Brief: Convert the lines of the records below into a numbered list, omitting blank lines and leaving out the pictures.

The records:
=-=-=

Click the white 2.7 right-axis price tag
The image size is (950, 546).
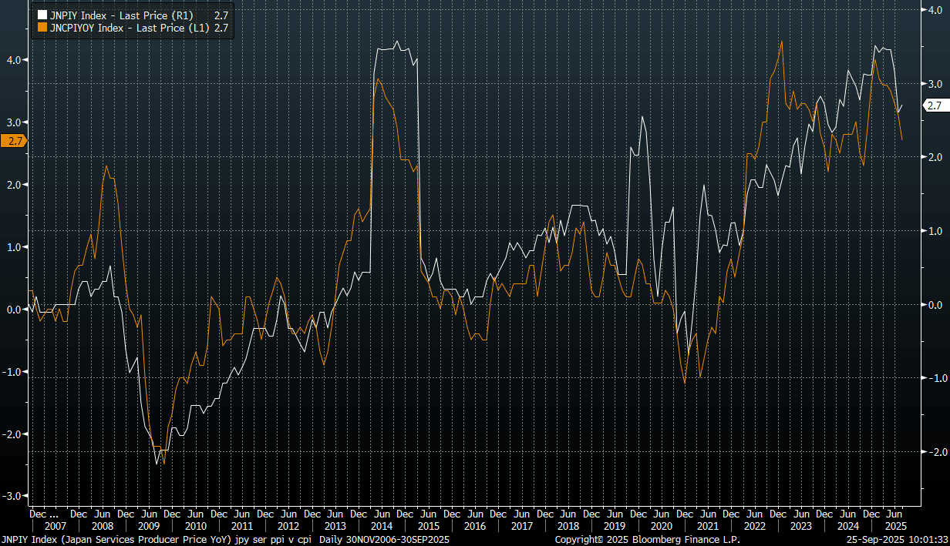click(x=934, y=106)
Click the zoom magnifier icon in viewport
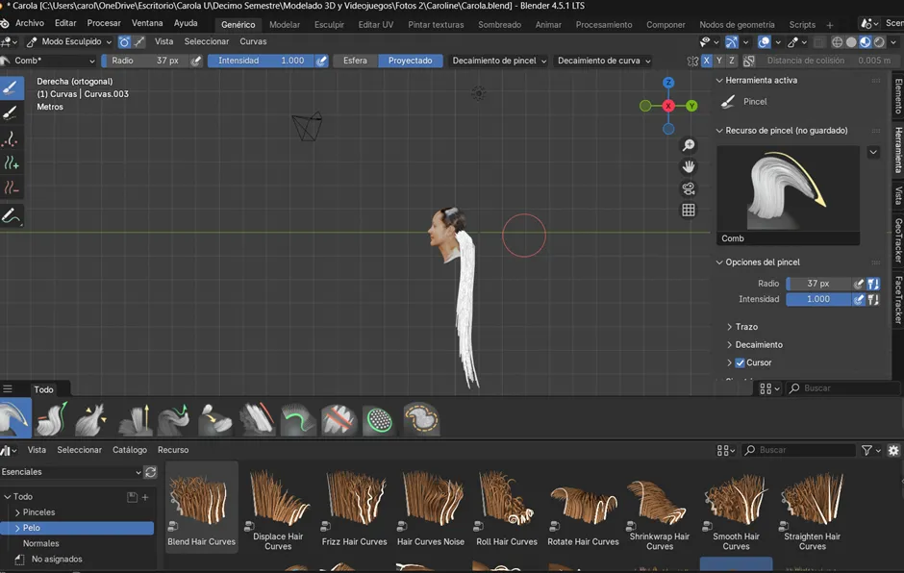 [689, 145]
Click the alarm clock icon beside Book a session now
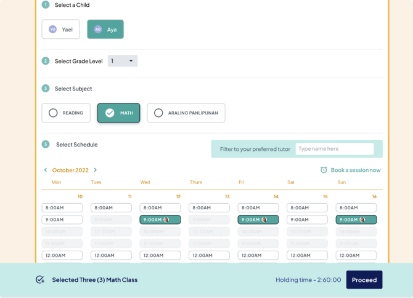This screenshot has width=413, height=298. point(324,170)
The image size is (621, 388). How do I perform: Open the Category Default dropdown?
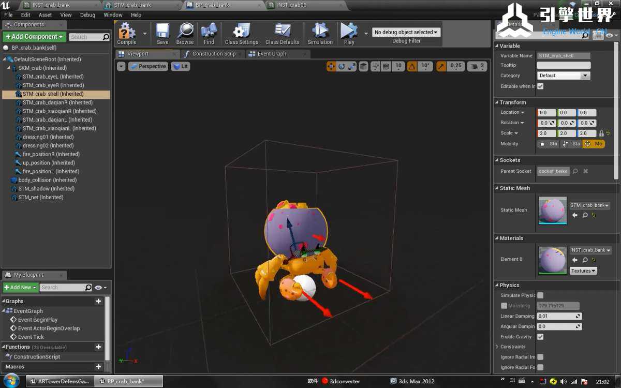coord(564,76)
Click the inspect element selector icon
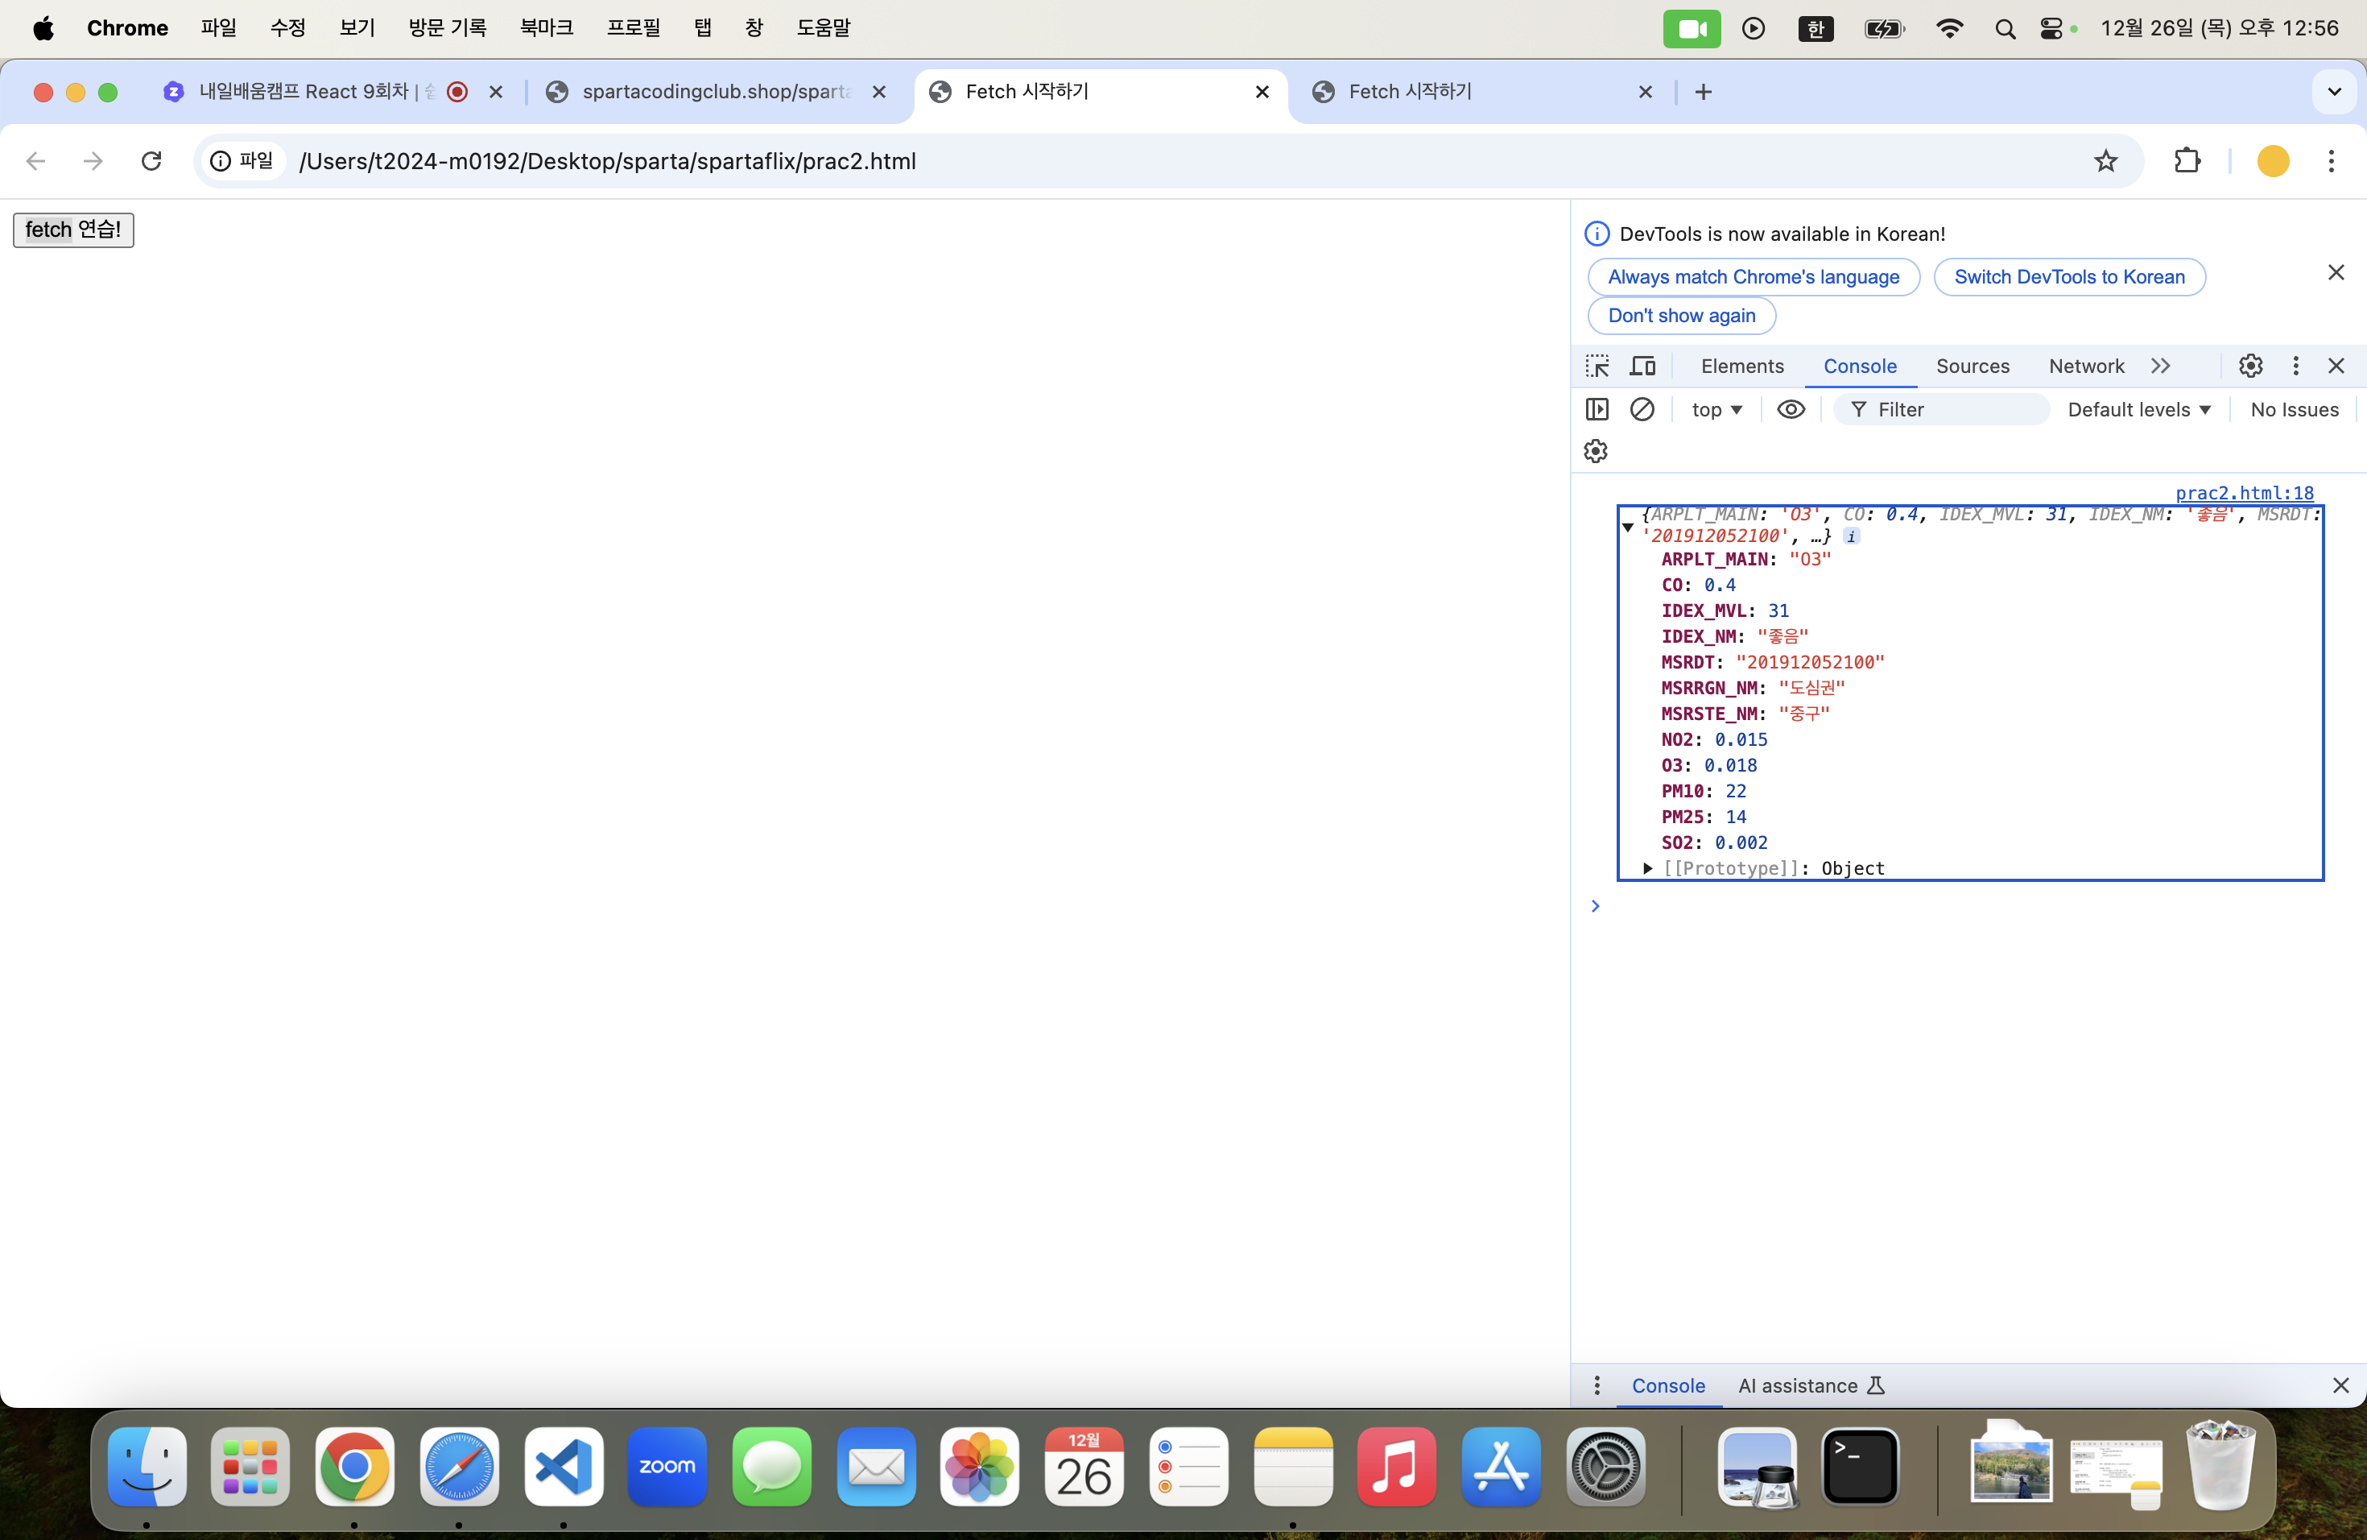The width and height of the screenshot is (2367, 1540). (x=1597, y=366)
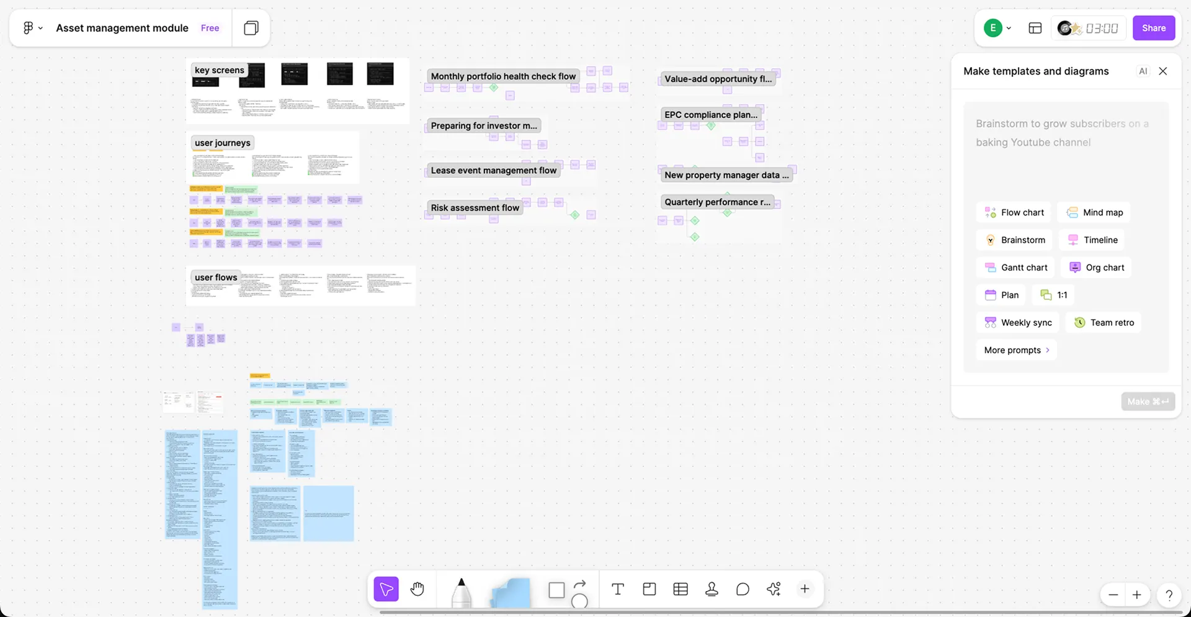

=-=-=

Task solution:
1. Click the white 2.7 right-axis price tag
2. The image size is (950, 546).
3. click(x=934, y=106)
4. Click the zoom magnifier icon in viewport
5.  [689, 145]
6. Click the alarm clock icon beside Book a session now
7. This screenshot has width=413, height=298. point(324,170)
8. The image size is (621, 388). How do I perform: Open the Category Default dropdown?
9. coord(564,76)
10. Click the inspect element selector icon
11. The width and height of the screenshot is (2367, 1540). (x=1597, y=366)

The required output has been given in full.